PROBLEM REQUIREMENTS: List all the lines in these records that hold "computer".

EXCERPTED RECORDS:

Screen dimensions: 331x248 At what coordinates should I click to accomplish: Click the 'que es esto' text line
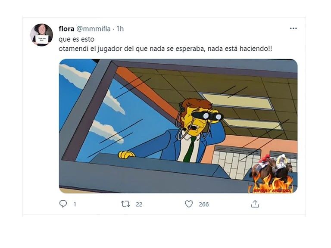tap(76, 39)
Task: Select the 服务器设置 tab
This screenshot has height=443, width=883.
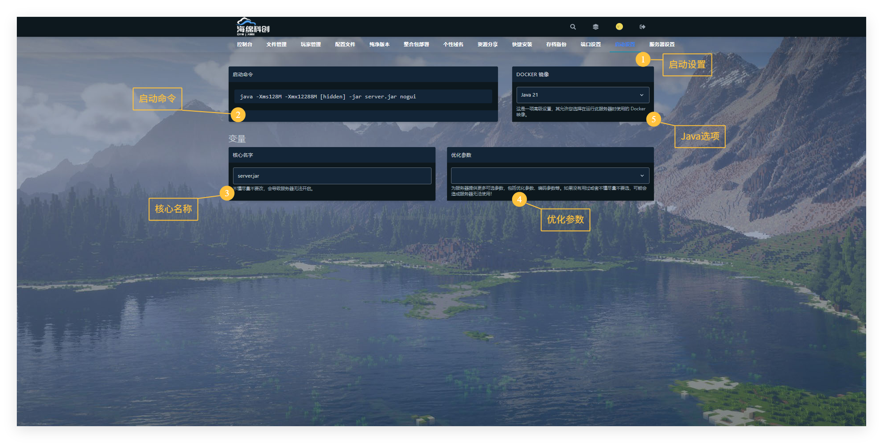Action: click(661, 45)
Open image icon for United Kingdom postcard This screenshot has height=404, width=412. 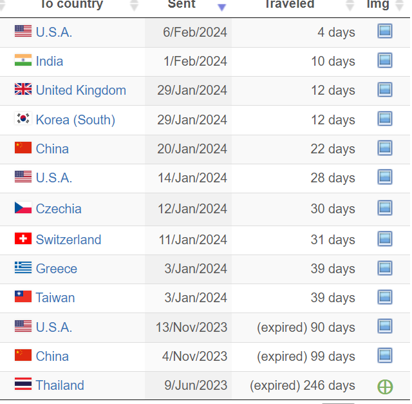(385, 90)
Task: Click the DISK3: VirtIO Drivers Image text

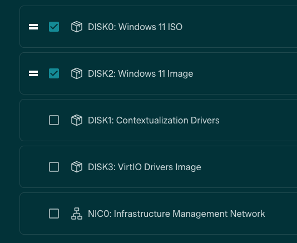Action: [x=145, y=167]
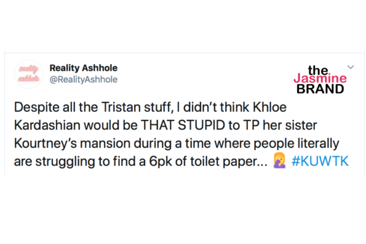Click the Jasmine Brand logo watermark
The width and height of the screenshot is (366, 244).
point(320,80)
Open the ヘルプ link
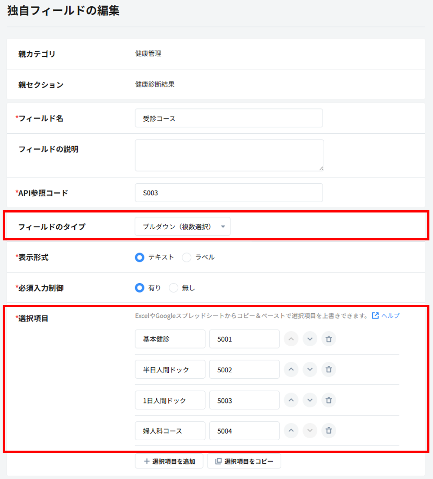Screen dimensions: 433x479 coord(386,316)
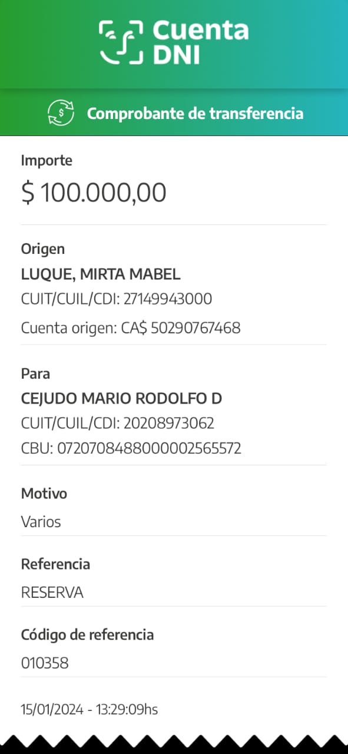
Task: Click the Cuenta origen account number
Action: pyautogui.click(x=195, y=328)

* * *

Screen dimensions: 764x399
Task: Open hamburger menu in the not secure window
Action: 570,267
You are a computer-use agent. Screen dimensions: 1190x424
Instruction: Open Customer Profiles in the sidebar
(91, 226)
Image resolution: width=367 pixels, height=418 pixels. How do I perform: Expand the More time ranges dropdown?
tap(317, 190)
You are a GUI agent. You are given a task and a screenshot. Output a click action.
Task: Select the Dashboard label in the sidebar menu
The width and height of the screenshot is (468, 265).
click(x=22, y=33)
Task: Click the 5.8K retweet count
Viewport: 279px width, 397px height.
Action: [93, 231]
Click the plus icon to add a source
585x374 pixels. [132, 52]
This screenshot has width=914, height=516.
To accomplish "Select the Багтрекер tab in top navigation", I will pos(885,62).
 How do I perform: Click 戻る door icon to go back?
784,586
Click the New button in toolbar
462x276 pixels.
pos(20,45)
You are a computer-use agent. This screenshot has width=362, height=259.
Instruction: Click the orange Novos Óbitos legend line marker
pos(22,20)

---

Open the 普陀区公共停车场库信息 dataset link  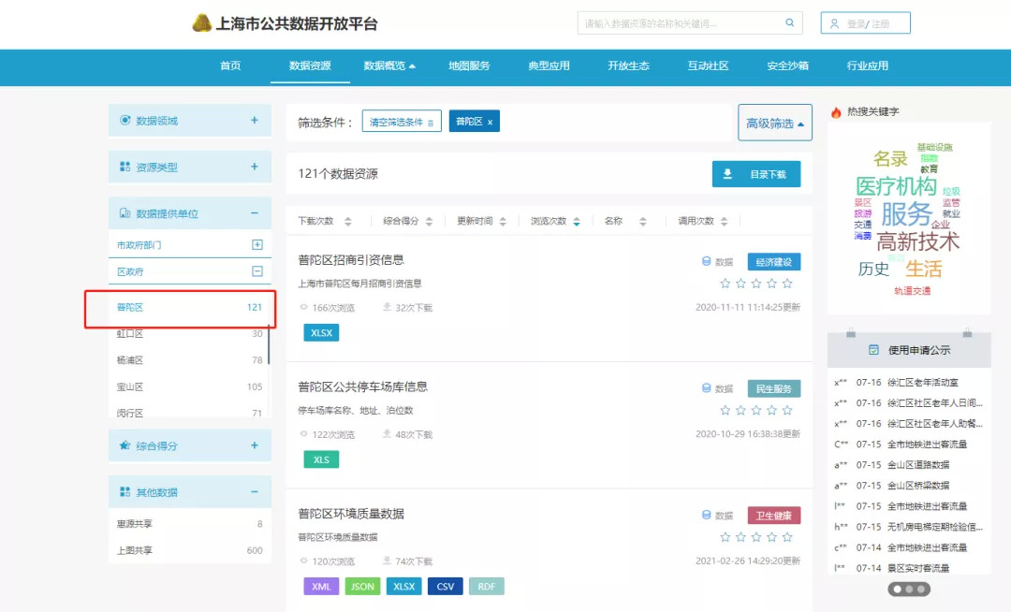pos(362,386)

ANSWER BOX:
You are a computer-use agent. Screen dimensions: 1190x424
You are a computer-use agent. This screenshot has width=362, height=259.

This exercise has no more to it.